Luke Tierney: Managing Search Path Conflicts



Starting with R 3.6.0 the library() and require() functions allow more control over handling search path conflicts when packages are attached. The policy is controlled by the new conflicts.policy option. This post provides some background and details on this new feature.

Background

When loading a package and attaching it to the search path, conflicts can occur between objects defined in the new package and ones already provided by other packages on the search path. Sometimes these conflicts are intentional on the part of a package author; for example, dplyr provides its own versions of several functions from base and stats:

library(dplyr)
## 
## Attaching package: 'dplyr'
## The following objects are masked from 'package:stats':
## 
##     filter, lag
## The following objects are masked from 'package:base':
## 
##     intersect, setdiff, setequal, union

In other cases the conflict is not intended and can cause problems.
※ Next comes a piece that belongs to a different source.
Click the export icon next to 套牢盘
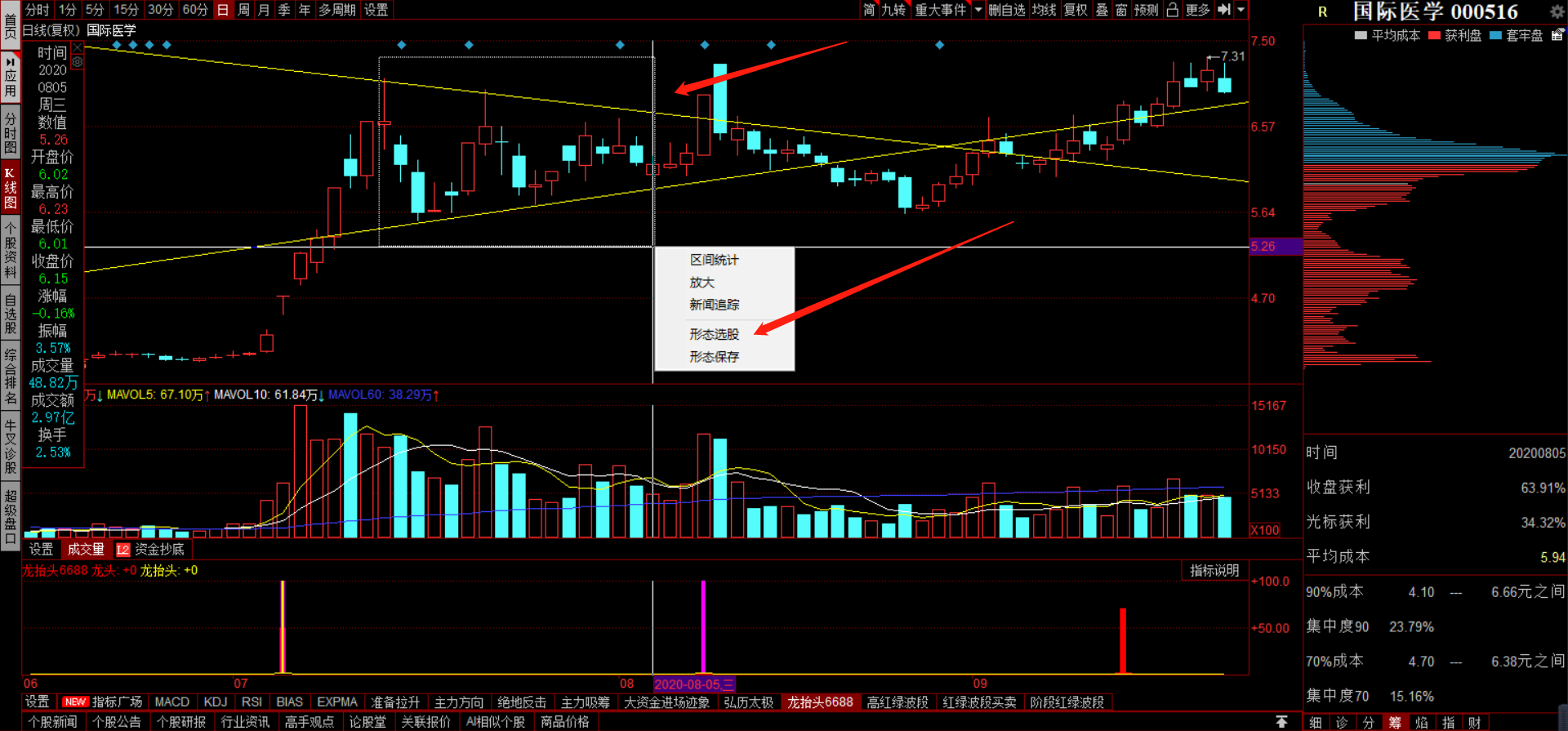Image resolution: width=1568 pixels, height=731 pixels. click(1557, 35)

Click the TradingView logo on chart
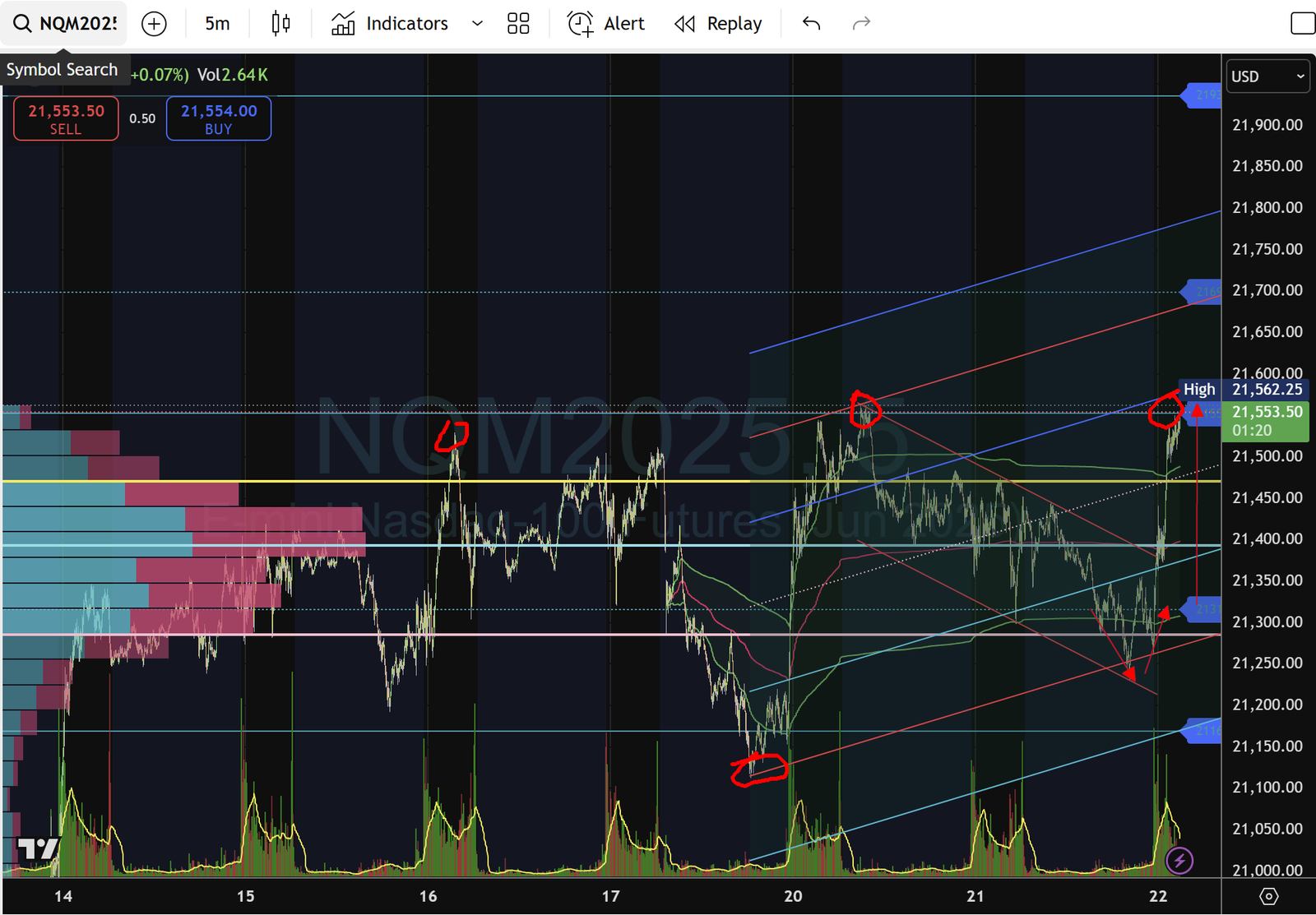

Students in my classes often load the MASS package after dplyr and then get

library(MASS)
## 
## Attaching package: 'MASS'
## The following object is masked from 'package:dplyr':
## 
##     select

If select is used at this point, the one from MASS will be used; if the intent was to use the one from dplyr, then this results in error messages that are difficult to understand.

By default, library() and require() do show messages about the conflicts, but they are easy to miss. And they will not be visible at all in an Rmarkdown document if the calls appear in code chunks that do not show their results at all or use the message = FALSE chunk option.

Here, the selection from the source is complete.